TASK TO COMPLETE: Starting at the line with "Task: Click the Bedcat", repeat every line exactly until the records end, including the last one.

Data items:
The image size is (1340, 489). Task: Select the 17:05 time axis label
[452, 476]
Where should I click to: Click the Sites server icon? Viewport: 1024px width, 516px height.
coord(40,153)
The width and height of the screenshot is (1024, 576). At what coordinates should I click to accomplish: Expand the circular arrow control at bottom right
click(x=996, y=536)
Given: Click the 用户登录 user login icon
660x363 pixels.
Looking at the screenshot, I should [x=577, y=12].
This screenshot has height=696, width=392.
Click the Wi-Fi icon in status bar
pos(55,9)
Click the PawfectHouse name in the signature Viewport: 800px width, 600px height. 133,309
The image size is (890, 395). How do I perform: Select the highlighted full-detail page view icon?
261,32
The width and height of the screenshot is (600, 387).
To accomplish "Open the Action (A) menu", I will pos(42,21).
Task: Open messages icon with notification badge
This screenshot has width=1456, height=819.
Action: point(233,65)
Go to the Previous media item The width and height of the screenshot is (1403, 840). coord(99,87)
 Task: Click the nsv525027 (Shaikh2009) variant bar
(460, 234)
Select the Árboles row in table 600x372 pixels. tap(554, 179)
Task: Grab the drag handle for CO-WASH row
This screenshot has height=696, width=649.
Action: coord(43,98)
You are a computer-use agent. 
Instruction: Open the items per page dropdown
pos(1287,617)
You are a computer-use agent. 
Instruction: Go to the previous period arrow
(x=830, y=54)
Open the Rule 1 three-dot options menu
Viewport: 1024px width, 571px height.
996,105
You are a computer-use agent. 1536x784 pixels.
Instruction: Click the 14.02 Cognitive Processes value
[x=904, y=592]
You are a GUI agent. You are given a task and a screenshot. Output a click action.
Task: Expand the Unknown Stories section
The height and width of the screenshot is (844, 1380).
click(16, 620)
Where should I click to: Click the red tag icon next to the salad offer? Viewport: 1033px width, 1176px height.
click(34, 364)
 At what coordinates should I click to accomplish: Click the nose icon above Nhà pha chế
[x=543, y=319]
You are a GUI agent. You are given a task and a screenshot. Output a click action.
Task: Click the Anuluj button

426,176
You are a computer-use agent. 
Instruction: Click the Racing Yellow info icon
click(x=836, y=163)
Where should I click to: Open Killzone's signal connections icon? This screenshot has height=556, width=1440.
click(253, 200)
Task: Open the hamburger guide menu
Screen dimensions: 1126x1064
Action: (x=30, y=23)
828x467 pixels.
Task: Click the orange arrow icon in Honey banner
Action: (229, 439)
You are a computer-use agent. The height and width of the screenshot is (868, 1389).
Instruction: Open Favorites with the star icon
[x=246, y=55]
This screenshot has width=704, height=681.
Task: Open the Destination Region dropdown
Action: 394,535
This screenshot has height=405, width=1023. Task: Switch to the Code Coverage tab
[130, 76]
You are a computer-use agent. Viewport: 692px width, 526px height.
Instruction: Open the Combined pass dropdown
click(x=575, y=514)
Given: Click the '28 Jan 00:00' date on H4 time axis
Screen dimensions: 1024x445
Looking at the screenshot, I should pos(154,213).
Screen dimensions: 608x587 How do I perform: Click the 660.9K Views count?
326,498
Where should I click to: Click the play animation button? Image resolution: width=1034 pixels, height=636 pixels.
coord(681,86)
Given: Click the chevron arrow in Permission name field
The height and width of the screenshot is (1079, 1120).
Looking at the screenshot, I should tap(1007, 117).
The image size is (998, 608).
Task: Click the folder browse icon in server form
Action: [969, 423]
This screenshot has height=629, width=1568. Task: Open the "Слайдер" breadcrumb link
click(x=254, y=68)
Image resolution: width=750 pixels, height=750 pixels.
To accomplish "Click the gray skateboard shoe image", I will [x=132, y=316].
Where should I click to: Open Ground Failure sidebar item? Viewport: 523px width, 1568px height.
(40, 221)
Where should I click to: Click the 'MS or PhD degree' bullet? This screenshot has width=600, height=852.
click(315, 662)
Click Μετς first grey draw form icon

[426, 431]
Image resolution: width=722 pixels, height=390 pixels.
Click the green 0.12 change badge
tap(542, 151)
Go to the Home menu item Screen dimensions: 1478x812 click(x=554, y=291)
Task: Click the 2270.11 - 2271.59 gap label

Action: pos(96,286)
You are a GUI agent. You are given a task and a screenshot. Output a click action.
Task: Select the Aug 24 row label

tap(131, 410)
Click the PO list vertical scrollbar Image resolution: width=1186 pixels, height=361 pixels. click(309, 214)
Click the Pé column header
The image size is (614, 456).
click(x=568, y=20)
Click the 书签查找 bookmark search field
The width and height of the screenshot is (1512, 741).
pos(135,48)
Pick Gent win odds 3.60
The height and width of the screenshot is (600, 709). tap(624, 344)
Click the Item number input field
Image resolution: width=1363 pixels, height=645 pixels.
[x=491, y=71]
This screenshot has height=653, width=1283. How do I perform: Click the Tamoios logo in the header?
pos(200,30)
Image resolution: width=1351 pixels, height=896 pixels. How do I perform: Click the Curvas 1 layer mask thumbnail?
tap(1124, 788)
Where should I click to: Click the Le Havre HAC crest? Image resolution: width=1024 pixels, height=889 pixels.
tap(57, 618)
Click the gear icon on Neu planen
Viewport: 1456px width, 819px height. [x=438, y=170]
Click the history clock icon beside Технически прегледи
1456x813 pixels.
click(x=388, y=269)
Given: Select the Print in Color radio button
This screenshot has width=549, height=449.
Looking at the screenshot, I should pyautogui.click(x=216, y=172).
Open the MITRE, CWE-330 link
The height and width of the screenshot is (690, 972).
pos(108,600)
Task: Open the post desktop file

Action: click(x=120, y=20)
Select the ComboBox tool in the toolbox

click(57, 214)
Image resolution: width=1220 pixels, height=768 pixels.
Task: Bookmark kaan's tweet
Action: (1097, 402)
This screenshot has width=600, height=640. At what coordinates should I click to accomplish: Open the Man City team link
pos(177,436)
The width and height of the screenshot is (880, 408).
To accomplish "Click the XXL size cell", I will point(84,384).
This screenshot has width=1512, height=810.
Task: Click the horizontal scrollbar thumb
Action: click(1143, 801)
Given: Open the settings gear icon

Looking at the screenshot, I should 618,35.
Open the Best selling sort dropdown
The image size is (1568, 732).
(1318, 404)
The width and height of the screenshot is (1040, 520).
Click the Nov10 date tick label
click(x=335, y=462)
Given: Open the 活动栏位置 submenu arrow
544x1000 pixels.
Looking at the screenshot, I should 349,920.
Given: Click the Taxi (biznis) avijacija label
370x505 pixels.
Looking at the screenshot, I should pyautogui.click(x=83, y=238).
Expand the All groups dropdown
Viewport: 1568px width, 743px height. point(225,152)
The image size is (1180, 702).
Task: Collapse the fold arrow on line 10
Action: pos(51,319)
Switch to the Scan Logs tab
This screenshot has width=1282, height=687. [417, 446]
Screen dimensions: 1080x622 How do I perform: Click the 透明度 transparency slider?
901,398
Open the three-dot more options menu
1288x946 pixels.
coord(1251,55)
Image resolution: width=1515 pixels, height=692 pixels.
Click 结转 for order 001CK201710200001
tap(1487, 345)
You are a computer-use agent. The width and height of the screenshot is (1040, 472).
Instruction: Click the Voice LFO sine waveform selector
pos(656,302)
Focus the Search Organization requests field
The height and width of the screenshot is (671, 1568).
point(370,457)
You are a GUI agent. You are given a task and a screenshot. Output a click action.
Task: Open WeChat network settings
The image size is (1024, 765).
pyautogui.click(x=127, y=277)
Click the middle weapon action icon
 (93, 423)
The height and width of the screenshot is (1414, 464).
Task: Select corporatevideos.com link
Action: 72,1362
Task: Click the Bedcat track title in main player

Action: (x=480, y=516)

COMPLETED TASK:
Task: Click the Bedcat track title in main player

Action: (x=480, y=516)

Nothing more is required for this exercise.